[Tutor] String punctuation

Roeland Rengelink r.b.rigilink@chello.nl
Fri, 26 Oct 2001 08:44:51 +0200


Mike Yuen wrote:
> 
> Hi, i'm trying to figure how the string function punctuation works.  I'm
> hoping that it will remove comma's, periods and other stuff from my strings.
> 
> For some reason, I keep getting an attribute error.  Can anyone  tell me how
> to use this?  Speak to me like i'm a 10 year old.
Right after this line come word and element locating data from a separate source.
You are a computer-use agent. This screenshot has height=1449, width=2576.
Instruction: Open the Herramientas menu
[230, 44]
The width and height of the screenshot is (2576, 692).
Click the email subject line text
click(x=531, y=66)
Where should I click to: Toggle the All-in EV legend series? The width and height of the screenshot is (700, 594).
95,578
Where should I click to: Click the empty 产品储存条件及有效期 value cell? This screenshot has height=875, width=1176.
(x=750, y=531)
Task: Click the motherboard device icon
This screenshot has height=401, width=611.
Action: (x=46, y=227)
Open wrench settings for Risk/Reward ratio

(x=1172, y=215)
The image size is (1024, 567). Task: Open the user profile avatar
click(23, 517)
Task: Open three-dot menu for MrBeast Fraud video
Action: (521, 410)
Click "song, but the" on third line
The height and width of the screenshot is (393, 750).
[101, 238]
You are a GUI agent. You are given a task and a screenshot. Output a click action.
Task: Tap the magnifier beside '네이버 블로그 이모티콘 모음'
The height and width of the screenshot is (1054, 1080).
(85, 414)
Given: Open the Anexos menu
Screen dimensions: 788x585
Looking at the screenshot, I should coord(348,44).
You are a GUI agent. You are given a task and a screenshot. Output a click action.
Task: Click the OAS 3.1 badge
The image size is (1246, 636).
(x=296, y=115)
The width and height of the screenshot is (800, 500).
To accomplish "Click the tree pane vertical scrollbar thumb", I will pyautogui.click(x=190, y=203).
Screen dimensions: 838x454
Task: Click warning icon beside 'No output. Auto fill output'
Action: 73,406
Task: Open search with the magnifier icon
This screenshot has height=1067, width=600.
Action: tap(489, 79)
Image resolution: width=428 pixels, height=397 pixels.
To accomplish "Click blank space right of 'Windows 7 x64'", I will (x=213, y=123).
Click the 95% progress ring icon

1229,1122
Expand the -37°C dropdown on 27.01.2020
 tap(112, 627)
I'm very new at this
> stuff.
> 
> Thanks,
> Mike
> 

Hi Mike,

Unfortunately, punctuation is not a function of the string module, but
just an attribute (variable) of that module that holds a string
containing all punctuation characters.

Here's an interactive session showing some of the thing you could do
with it.

>>> import string
>>> print string.punctuation
!"#$%&'()*+,-./:;<=>?@[\]^_`{|}~
>>> '.' in string.punctuation
1
>>> 'a' in string.punctuation
0

Let's build a function that checks to see if a character is a
punctuation character

>>> def is_punct_char(char):
...     '''check if char is punctuation char'''
...     if char in string.punctuation:
...         return 1
...     else:
...         return 0
... 
>>> is_punct_char('.')
1
>>> is_punct_char('a')
0


This function can be made a little shorter

>>> def is_punct_char(char):     #shorter version
...     '''check if char is punctuation char'''
...     return char in string.punctuation
... 
>>> is_punct_char('.')
1
>>> is_punct_char('a')
0


Let's use this function to remove punctuation characters from a string

>>> my_string = 'a string, not too long, containing "#$%&" characters.'
>>> my_string
'a string, not too long, containing "#$%&" characters.'
>>> new_string = ''     
>>> for char in my_string:
...     if not is_punct_char(char):
...             new_string = new_string+char
... 
>>> new_string
'a string not too long containing  characters'


Here's a slightly modified version

>>> def is_not_punct_char(char):
...     '''check if char is not punctuation char'''
...     return not is_punct_char(char)
... 
>>> is_not_punct_char('.')
0
>>> is_not_punct_char('a')
1
>>> new_string = ''
>>> for char in my_string:
...     if is_not_punct_char(char):
...             new_string = new_string+char
... 
>>> new_string
'a string not too long containing  characters'

This is probably what you wanted to get. But, to wet your appetite for
more, here's some magic with the build in function 'filter'. This
function does the same thing as the loop we've just written. Have a look
at the Python documentation to see if you can fuigure out why this
works.

>>> new_string = filter(is_not_punct_char, my_string)
>>> new_string
'a string not too long containing  characters'

Hope this helps,

Roeland

-- 
r.b.rigilink@chello.nl

"Half of what I say is nonsense. Unfortunately I don't know which half"